Kristen L. Mix United States Magistrate Judge.
This matter is before the Court on the following pleadings:
• Plaintiffs’ Motion for Sanctions Against the Hutchens Defendants and Motion to Compel Discovery From Defendant Sandy Hutchens (the “Motion”) [#564];
• Hutchens Defendants’ Response to Plaintiffs’ Motion to Compel and for Sanctions [#574];
• Reply Brief in Support of Plaintiffs’ Motion for Sanctions Against the Hutchens Defendants and Motion to Compel Discovery From Defendant Sandy Hutchens [#582];
• Hutchens’ Sur-Reply to Plaintiffs’ Motion for Sanctions and to Compel Discovery [#594];
• Plaintiffs’ Request for a Ruling as to Their Motion for Sanctions Against the Hutchens Defendants and Motion to Compel Discovery From Defendant Sandy Hutchens [#606];
• Hutchens Defendants’ Joinder in and Response to Plaintiffs’ Motion for a Ruling on their Sanctions Motion and Motion to Compel [#610];
• [Plaintiffs’] Status Report Regarding Hutchens Defendants’ Failure to Produce Accounting Records and Plaintiffs’ Continuing Request for a Ruling as to Their Motion for Sanctions Against the Hutchens Defendants and Motion to Compel Discovery from Defendant Sandy Hutchens [#619];
• Hutchens Defendants’ Response to Plaintiffs’ Status Report and Repeated Joinder for Ruling on Sanctions Motion [#622];
• [Plaintiffs’] Response to the Court’s Minute Order and Further Status Report Regarding Hutchens Defendants’ Failure to Produce Accounting Records and Plaintiffs’ Continuing Request for a Ruling as to Their Motion for Sanctions Against the Hutchens Defendants and Motion to Compel Discovery from Defendant Sandy Hutchens [#640];
• [Hutchens Defendants’] Response to Court’s Minute Order re Sanctions Motion [#643];
• Plaintiffs’ Submission of Lapedus Testimony and Response to Hutchens Defendants’ Supplement [#646]; and
• The Hutchens Defendants’ Submission of Lapedus Testimony [#647] (collectively, the “Relevant Pleadings.”) The Court has reviewed the Relevant Pleadings, the entire docket, and the applicable law and is sufficiently advised in the premises. A hearing was held on the Motion on February 8, 2016. For the reasons discussed below, the Motion [#564] is GRANTED in part and DENIED in part.
I. Factual Background
As described by the District Judge, the allegations involved in this case are as follows:
Plaintiffs contend that they were swindled by Sandy Hutchens and related individuals and entities, with the assistance of Canadian and American lawyers and a Canadian realtor. The gist of it is that Hutchens and his associates falsely represented that he was able and willing to make numerous, large commercial loans to more than 100 borrowers in the United States; that they were able to bilk prospective borrowers who thought they were dealing with legitimate lenders out of something in the range of eight million dollars of loan application or ‘advance fees;’ and that in support of the scheme they failed to disclose Hutchens’ identity and his criminal history but instead perpetrated the fraud by disguising Hutchens through a number of different aliases and the use of corporations that were mere shells.

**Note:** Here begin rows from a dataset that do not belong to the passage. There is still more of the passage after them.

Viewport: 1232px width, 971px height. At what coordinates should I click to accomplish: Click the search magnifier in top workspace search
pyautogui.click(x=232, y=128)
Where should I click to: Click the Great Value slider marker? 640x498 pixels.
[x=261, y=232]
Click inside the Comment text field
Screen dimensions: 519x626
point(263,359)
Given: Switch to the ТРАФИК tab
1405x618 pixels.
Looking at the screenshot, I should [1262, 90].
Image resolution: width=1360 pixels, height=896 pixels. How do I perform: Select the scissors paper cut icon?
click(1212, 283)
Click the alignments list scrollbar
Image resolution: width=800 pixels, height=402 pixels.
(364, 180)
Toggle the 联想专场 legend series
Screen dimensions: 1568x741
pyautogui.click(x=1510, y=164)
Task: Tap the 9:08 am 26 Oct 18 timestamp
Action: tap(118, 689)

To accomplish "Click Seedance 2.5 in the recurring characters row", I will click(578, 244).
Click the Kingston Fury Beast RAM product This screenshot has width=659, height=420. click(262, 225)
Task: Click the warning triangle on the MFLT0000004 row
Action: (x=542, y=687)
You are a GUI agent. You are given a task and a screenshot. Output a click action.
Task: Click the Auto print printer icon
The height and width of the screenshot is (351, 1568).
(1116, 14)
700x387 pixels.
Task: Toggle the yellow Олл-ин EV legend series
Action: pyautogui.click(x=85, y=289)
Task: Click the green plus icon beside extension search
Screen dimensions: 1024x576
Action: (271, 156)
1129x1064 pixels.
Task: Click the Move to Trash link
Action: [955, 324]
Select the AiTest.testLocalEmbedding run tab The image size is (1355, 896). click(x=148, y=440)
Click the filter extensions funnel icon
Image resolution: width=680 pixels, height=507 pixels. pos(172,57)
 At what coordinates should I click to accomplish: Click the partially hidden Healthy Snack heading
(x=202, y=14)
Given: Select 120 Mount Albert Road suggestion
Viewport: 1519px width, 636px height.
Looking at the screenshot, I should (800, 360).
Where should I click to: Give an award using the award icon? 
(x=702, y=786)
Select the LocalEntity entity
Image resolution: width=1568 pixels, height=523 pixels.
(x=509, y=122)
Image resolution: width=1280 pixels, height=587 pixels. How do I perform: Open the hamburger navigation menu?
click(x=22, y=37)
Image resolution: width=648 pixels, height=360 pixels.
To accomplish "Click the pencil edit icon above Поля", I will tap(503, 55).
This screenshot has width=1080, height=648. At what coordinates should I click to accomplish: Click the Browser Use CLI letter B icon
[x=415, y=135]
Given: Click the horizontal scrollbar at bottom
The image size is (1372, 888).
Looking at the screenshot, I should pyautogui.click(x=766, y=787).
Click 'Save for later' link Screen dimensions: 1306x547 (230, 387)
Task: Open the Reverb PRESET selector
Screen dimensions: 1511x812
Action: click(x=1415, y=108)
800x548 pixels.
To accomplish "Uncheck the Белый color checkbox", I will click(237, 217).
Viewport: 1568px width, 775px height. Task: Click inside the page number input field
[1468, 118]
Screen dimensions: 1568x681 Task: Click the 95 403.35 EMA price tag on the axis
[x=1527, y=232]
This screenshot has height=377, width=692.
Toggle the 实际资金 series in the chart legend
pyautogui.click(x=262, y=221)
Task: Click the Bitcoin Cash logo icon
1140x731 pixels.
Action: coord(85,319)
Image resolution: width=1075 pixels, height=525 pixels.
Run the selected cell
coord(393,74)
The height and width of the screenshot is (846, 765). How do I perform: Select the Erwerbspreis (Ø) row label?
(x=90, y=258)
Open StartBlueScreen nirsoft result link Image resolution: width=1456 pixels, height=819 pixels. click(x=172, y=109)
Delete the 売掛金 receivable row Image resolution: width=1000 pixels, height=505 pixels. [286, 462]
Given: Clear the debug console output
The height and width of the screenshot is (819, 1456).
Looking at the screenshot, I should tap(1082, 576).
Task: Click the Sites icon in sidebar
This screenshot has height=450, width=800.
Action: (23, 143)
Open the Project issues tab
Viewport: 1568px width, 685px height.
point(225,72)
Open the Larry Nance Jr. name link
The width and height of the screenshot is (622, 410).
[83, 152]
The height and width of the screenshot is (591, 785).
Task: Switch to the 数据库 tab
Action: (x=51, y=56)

With perhaps one or two exceptions, loan commitments were not filled. That, however, is not the focus of the case. Plaintiffs have stipulated for purposes of this case that there were legitimate reasons on which a bona fide lender could have declined the loans. Plaintiffs’ focus is on the advance fees that were paid on allegedly false pretenses but never returned. They assert claims based on RICO as well as state common law theories.
See Order on Pending Motions - No. 3 [#406] at 1-2.
II. Procedural Background
The length of time required to address the discovery dispute at issue in this Order is partially the result of the case’s unusual procedural path, and partially the result of other factors over which the Court had little control. The information at issue here was originally the subject of Plaintiffs’ Motion to Compel [#255], filed in October of 2012. In their 52-page motion attaching 398 pages of exhibits, Plaintiffs sought a wide variety of information from Defendants Sandy Hutchens, Tanya Hutchens, Jennifer Hutchens and the Hutchens Defendants, ranging from identification of lawyers, accountants, rabbis, synagogues, banks and bank accounts to production of bank statements and accounting records. [#255]. The District Judge granted the Motion after a hearing held in March of 2013, generally ordering the named Defendants to provide all of the requested information except that which they asserted was protected by some type of privilege, and specifically ordering them to produce loan files “forthwith.” [#406] at 32-33.
In June of 2013, Plaintiffs sought a status conference for the purpose of informing the District Judge about their unsuccessful efforts to obtain the information they were seeking from Defendants [#467], but the status conference was not held because the case was stayed pending appellate review of the Order granting class certification [#494]. Almost two years later, in March of 2015, Plaintiffs “renewed their efforts” to secure the missing information from the Hutchens Defendants, [#646] at 7, but the result of those efforts was ultimately unsatisfactory, so they filed the Motion at issue here on September 28, 2015. [#564].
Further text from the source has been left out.